For our U.S. cattle and sheep industries, do you want free markets or competitive markets? That’s not a trick question as there’s presently significant political tension between these two goals.
Let’s explain: the father of capitalism, Adam Smith, said that while an individual pursues his or her financial self-interest, the broader economy benefits from such efforts. But he cautioned there must be guardrails to prevent the formation of monopolies and the exercise of anticompetitive behavior.
Then along came the Chicago School economist Milton Freidman who argued against guardrails, stating that free markets without government intervention will best allocate available resources. He essentially said markets are self-correcting.
Freidman’s theory layered on Smith’s capitalism theory — minus the guardrails — has prevailed for the past several decades. This is why there’s been no meaningful enforcement of antitrust laws or the Packers and Stockyards Act in the livestock sector for well over 40 years.
And it is that lack of enforcement that explains why we’ve lost over 50% of our nation’s cattle producers and over 60% of our nation’s sheep producers, as well as the loss of tens of millions of cattle and sheep from our breeding herds.
Our cattle and sheep industries have been in a chronic state of decline for decades with cattle and sheep prices too low to sustain viable livestock operations around the country.
Another measurement indicating that the free market without guardrails wasn’t working as predicted was the cattle producers’ share of the consumer’s beef dollar, which had fallen from about 63 cents in 1980 to only 37 cents in 2021.
But then something changed and livestock prices, particularly cattle prices, rebounded and struck off in a skyward direction reaching all-time highs. And for the past three years those higher prices have persisted.
In addition, the free market’s allocation of the consumer’s beef dollar changed, too.
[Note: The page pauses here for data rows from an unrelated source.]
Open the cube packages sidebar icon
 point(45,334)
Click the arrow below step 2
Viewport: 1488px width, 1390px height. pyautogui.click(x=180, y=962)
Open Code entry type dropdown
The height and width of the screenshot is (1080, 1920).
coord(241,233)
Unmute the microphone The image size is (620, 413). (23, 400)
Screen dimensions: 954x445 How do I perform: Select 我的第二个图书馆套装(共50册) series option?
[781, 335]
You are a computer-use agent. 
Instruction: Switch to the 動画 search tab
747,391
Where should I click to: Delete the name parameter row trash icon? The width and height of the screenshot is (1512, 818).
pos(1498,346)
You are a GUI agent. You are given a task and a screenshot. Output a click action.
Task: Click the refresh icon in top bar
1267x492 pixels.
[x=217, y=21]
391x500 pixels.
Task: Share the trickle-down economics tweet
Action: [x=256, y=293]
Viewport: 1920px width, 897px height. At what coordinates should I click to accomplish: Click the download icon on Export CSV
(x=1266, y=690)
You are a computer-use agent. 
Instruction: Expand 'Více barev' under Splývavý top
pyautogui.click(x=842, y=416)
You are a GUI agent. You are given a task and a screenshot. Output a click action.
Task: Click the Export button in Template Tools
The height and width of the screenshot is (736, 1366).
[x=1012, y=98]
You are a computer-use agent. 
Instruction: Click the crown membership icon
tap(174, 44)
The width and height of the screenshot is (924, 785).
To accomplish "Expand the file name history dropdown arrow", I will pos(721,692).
From its low allocation of only 37 cents to producers in 2021, it rebounded to 54 cents to producers last year and may be even higher in 2026.
It could be argued that Freidman was right, that the market without guardrails did self-correct and the decades of market dysfunction have now been reversed.
But wait a minute — the market appears functional today because it has been shocked by the fewest cattle producers in history and the smallest cattle inventory in over seven decades.
In other words, our industry shrank to such a small size in the face of incredible product demand that the latent forces of competition finally broke free from the oppressive buying power exerted by dominant meatpackers.
Another way to say this is that the cattle producers who are now receiving the highest nominal prices for their cattle are enjoying these high prices because over half their fellow cattle producers were purged from their industry and with them nearly 10 million of their mother cows, resulting in an extremely imbalanced supply and demand relationship.
Today’s seemingly favorable outcome to our industry’s pursuit of free markets without guardrails, which is just now returning favorable cattle prices, has hollowed out and weakened rural communities, and it threatens national security because the industry is now incapable of meeting America’s appetite for beef, resulting in a growing dependency on imports.
So, back to the original question: Do you want free markets or competitive markets?
Congress faced this question long ago and it embraced Smith’s capitalism with a guardrails approach. That’s why Congress passed the Sherman and Clayton Antitrust Acts, the Federal Trade Commission and Commodity Exchange Acts, and the Packers and Stockyards Act, all before WWII as these were the very guardrails needed to ensure that individuals would have free markets unencumbered by dominant market participants that would otherwise engage in antitrust and other unfair market practices.
But after the war the dominant meatpackers and other global corporations convinced Congress, the courts and each of the past administrations to refrain from any meaningful enforcement of the many market guardrails that Congress had previously enacted.
These corporations rallied behind Freidman’s hands-off approach to free markets and they’ve prevailed for decades. And that’s why today’s domestic cattle and sheep industries are so small as to be almost unrecognizable to our forefathers of only a generation or two ago.
If we wish to rebuild our diminished cattle and sheep industries, then we must reinstate the guardrails needed to rebalance the market power disparity between independent livestock producers and the highly concentrated, global meatpackers that control their markets.
Here at R-CALF USA, we want competitive markets that are free from antitrust and other anticompetitive practices. To achieve this, we need our antitrust laws and the Packers and Stockyards Act rigorously enforced.